No team, aside from perhaps the Detroit Tigers, had bigger expectations going into this season than Washington did, expected to win more than 100 games, run away with their second consecutive NL East title, and most likely end their season in the World Series either as the winner or the loser. It seems that pressure, or the letdown from the now infamous game five, has gotten to Washington, and boy is it obvious.
There is no player on the Nationals roster that has carried the team whether it is offensively or pitching-wise, and the lineup has not been able to get into any semblance of a rhythm offensively. The bullpen has been about as hot and cold as it can get, along with the team’s defense being sloppy. Needless to say, this is about as polar opposite of what was expected from Washington as things can get, and it brings this fan to a sad conclusion.
The Nationals probably will not make the playoffs this season.
There, I said it. It hurt to say it, it hurt to think it, and it hurt to type each letter spelling it out. But what indication has Washington given me or any other fan that it will turn things around? That’s right, none. Dan Haren, thought to be a more than serviceable replacement for Edwin Jackson, has allowed the sixth most home runs in baseball with 21, which leads the National League. Ross Detwiler cannot stay healthy either and went to L.A. to see a back specialist because of a lingering issue.
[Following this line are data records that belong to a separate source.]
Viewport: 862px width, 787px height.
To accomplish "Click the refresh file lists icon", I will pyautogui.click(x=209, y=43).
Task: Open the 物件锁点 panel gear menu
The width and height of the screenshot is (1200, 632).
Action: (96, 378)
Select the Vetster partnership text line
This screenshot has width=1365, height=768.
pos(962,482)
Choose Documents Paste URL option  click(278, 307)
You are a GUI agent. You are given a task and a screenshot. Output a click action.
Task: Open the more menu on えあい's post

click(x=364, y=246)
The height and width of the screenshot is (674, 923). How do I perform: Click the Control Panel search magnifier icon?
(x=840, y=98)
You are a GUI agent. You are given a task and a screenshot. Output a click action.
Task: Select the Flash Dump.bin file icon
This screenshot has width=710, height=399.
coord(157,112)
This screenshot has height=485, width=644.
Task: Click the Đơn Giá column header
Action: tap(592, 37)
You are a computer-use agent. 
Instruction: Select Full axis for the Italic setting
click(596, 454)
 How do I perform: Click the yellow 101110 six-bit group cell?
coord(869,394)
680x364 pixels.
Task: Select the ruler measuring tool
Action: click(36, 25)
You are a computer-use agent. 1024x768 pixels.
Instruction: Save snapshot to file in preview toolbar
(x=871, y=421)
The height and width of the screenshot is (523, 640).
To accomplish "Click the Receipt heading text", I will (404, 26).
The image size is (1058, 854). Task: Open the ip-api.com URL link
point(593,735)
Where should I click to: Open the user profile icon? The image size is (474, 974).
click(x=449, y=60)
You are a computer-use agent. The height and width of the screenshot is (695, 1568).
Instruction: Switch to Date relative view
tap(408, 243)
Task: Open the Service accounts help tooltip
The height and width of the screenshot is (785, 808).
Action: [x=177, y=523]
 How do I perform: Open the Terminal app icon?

Having those two key pitchers both under-performing and being hurt is alarming enough, but add to the fray that their offense has been abysmal with a .239 team batting average and you get more than enough reason to believe that 2013 may be a lost year in D.C. The Washington cannot get out of its own way. They still, of course, could turn things around, but fans, along with players, need to start to steel themselves for a very saddening and frustrating possibility.
The possibility of sitting on their couches and watching the postseason.